You are here: Home » Current Affairs » News
Business Standard

Top biz headlines: Voda-Idea loss spillover, Maruti stock downgrade & more

From banks raising funds to grab NBFCs' share to Comcast-led group's offer to Zee promoters, here are the top business headlines on Tuesday

BS Web Team  |  New Delhi 

Voda Idea, Vodafone Idea

1) Voda Idea losses spill over to other AB Birla group firms; m-cap down 6.2%

The continued losses at Vodafone Idea are spilling over into other AB Birla group firms, led by Chairman Kumar Mangalam Birla. The combined m-cap of the AB Birla group firms was down 6.2 per cent on Monday, led by losses at Vodafone Idea. In all, group firms lost nearly Rs 18,000 crore m-cap on Monday. The telecom major has lost 44.3 per cent of its m-cap in July, wiping out most of the gains it made after it raised Rs 25,000 crore by way of a rights issue in May this year.

Vodafone Idea now has a m-cap of Rs 19,454 crore against Rs 39.942 crore at end of last month.

The biggest surprise for the analysts was, however, a sharp 9 per cent fall in Grasim Industries stock price, the flagship company and the main operating and holding company for the AB group. It was the worst fall in Grasim share price in the last two years, raising fears about a spill-over effect from Vodafone Idea's poor performance. (Read more here)

2) Bajaj father-son duo hits out at govt on slowdown, EV policy flip-flop

At the 12th annual general meeting (AGM) of Bajaj Auto on Friday, the company’s shareholders heard the father-son duo — Chairman Rahul Bajaj and Managing Director Rajiv Bajaj — take on the government for its inability to kick-start growth. They also criticised the government for sending out confusing signals regarding the e-vehicle policy.

Eighty-one-year-old billionaire Rahul Bajaj criticised the government for being in denial about growth prospects. His son Rajiv Bajaj said the government’s frequent flip-flop on EVs have left the industry, reeling from slowdown and staring at job losses, confused. (Read more here)

3) Maruti stock downgrade reflects growing woes of the auto sector

Maruti Suzuki India Ltd's shares have plunged this year, impacted by worries about future growth at the country's largest carmaker amid changing government rules, particularly regarding electric vehicles, intensifying competition and a demand squeeze, LiveMint reported on Tuesday.

The company's domestic vehicle sales have fallen over 19 per cent to 374,481 units in the June quarter, which was the sharpest drop since the third quarter of 2000-01, the report said. This has taken a toll on Maruti's financials, as well as stock performance, added the report.

_Your tasks_:
(a) From the business headlines, return the text between "BS Web Team  |  New" and "of last month.", inclusive.
(b) Translate this sentence from the business headlines into Spanish: "In all, group firms lost nearly Rs 18,000 crore m-cap on Monday."
(c) Answer these questions using the business headlines.
(i) How much did Vodafone Idea raise through its rights issue in May?
(ii) How old is Rahul Bajaj?
(iii) To how many units did Maruti's domestic vehicle sales fall in the June quarter?

_Data lines_:

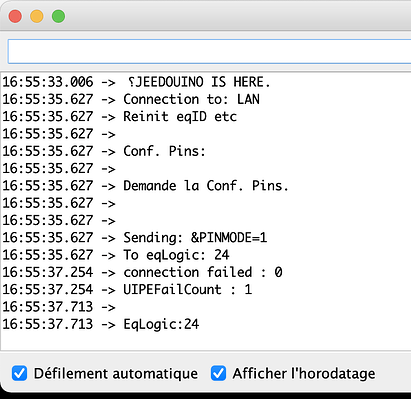411x399 pixels.
Task: Click the Afficher l'horodatage label text
Action: (304, 373)
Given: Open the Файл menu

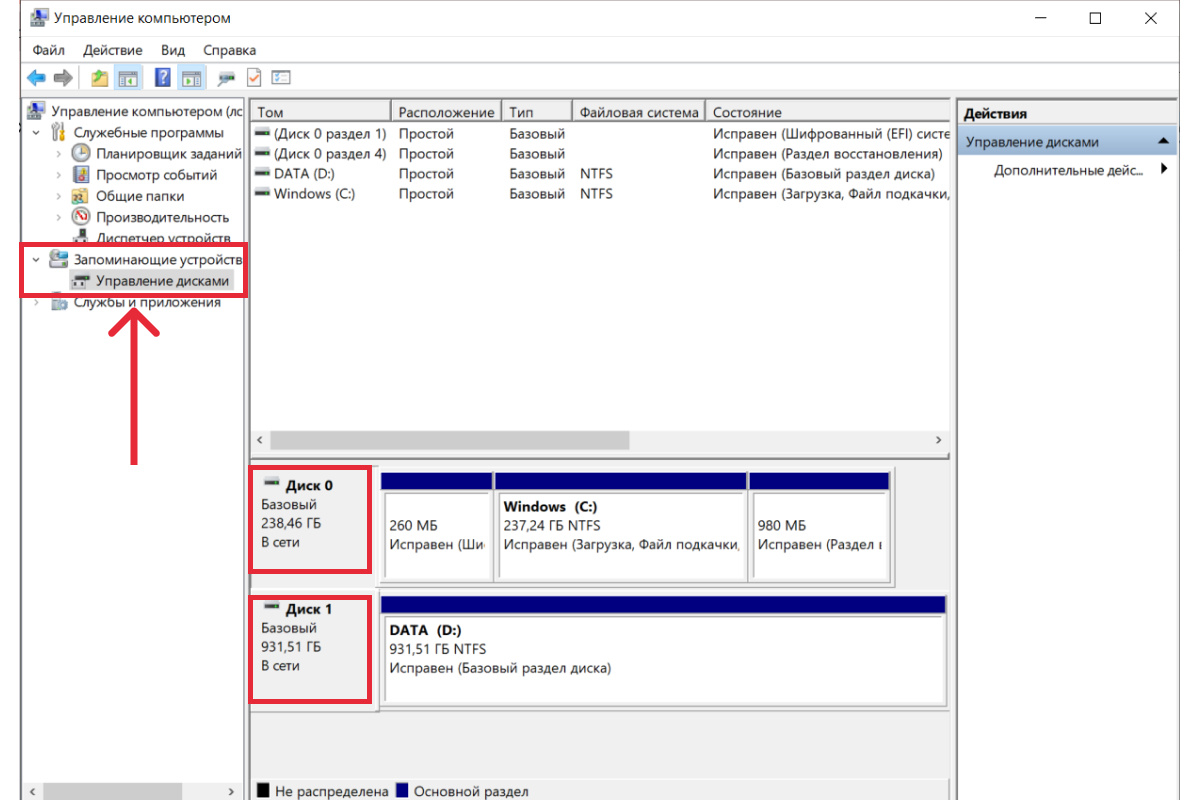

_Task answers_:
(a)
BS Web Team  |  New Delhi 

Voda Idea, Vodafone Idea

1) Voda Idea losses spill over to other AB Birla group firms; m-cap down 6.2%

The continued losses at Vodafone Idea are spilling over into other AB Birla group firms, led by Chairman Kumar Mangalam Birla. The combined m-cap of the AB Birla group firms was down 6.2 per cent on Monday, led by losses at Vodafone Idea. In all, group firms lost nearly Rs 18,000 crore m-cap on Monday. The telecom major has lost 44.3 per cent of its m-cap in July, wiping out most of the gains it made after it raised Rs 25,000 crore by way of a rights issue in May this year.

Vodafone Idea now has a m-cap of Rs 19,454 crore against Rs 39.942 crore at end of last month.

(b) En total, las empresas del grupo perdieron casi Rs 18.000 crore de capitalización de mercado el lunes.

(c)
(i) Rs 25,000 crore
(ii) Eighty-one
(iii) 374,481 units